CN-122002138-A - Image processing method, apparatus, storage medium, and program product for large model
Abstract
The embodiment of the disclosure provides an image processing method, equipment, a storage medium and a program product for a large model, which relate to the technical field of large data and image processing, and the method comprises the steps of acquiring a window image of a shooting window of a camera; cutting and removing an invalid region in the window image to obtain an effective window image, adjusting a first exposure parameter of the camera according to the effective window image, controlling the camera to shoot according to the first exposure parameter to obtain at least one image to be identified, inputting the at least one image to be identified into a large model, and participating in large model processing.
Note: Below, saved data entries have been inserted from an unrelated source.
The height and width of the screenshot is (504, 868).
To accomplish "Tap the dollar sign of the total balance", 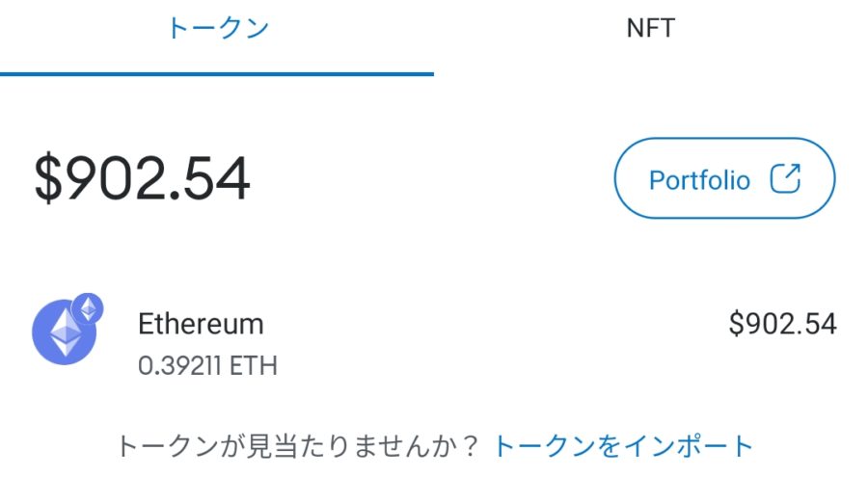I will click(46, 179).
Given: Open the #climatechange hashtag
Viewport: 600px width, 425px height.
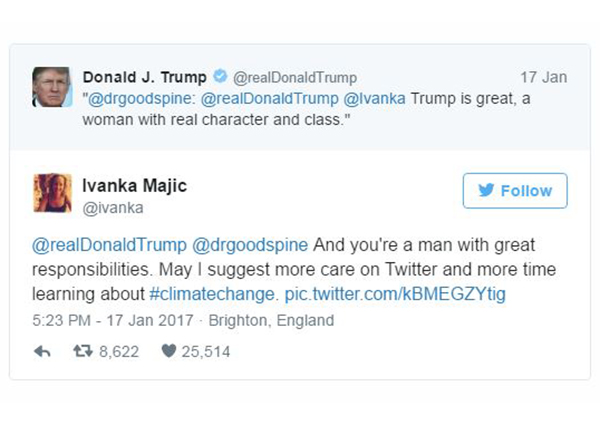Looking at the screenshot, I should pyautogui.click(x=212, y=294).
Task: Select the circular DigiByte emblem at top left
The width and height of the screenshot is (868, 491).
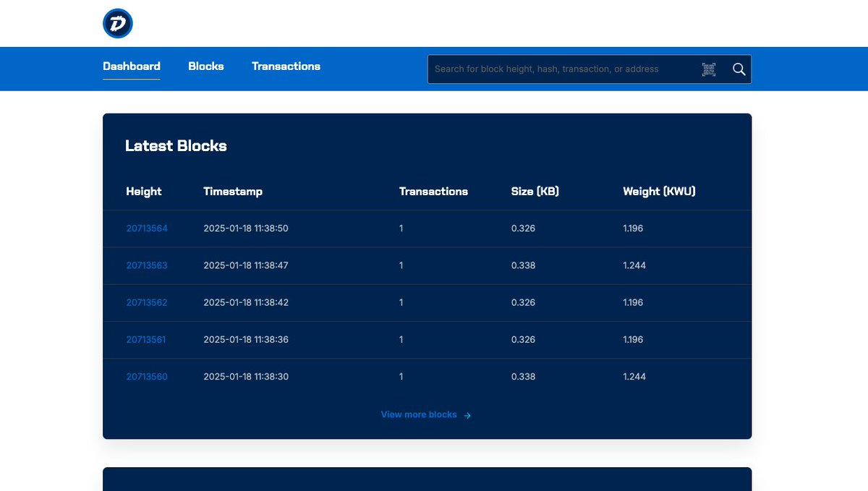Action: tap(117, 23)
By cutting the window image, adjusting exposure parameters according to the cut effective window image, and acquiring an image input into the large model by adopting the exposure parameters, the problem that the prediction accuracy of the large model is reduced under the condition of overexposure or underexposure of the image is solved.
Inventors
- TAO XUJIE
- LIU SHUO
- GUO JIA
- LIU MENGQIAN
Assignees
- 北京字跳网络技术有限公司
Dates
- Publication Date
- 20260508
- Application Date
- 20241104
Claims (16)
- 1. An image processing method for a large model, applied to a terminal device having a camera, comprising: Acquiring a window image of a shooting window of a camera; cutting and removing an invalid region in the window image to obtain an effective window image; according to the effective window image, adjusting a first exposure parameter of the camera; Controlling a camera to shoot according to the first exposure parameters to obtain at least one image to be identified; and inputting the at least one image to be identified into a large model, and participating in large model processing.
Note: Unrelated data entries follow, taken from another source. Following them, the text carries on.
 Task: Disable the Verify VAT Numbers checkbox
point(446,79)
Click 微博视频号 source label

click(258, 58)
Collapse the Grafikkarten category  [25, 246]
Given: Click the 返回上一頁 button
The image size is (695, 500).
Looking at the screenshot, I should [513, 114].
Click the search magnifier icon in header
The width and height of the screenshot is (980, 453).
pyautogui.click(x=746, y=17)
- 2. The method according to claim 1, wherein the terminal device has at least one camera in an operational state; correspondingly, the cropping removes the invalid region in the window image to obtain an effective window image, which comprises the following steps: Determining an invalid region in the window image according to the shooting position of the camera in the at least one running state; And removing the invalid region in the window image to obtain an effective window image.
- 3. The method according to claim 2, characterized in that the terminal device has two cameras in operation; Correspondingly, the determining the invalid area in the window image according to the shooting position of the camera in the at least one running state comprises the following steps: And determining an invalid region in the window image according to the shooting positions of the cameras in the two running states.
- 4. The method of claim 1, wherein the cropping removes invalid regions in the window image to obtain a valid window image, comprising: inputting the window image into an interest point determination model to obtain an interest point region output by the interest point determination model; and cutting the region outside the interest point region in the window image to obtain an effective window image.
- 5. The method of claim 4, wherein the point of interest determination model is trained by: acquiring marked image data and language description corresponding to the marked image data; And inputting the marked image data and the corresponding language description into a large model to be trained so as to enable the large model to be trained to conduct comparison learning, and obtaining the interest point determination model.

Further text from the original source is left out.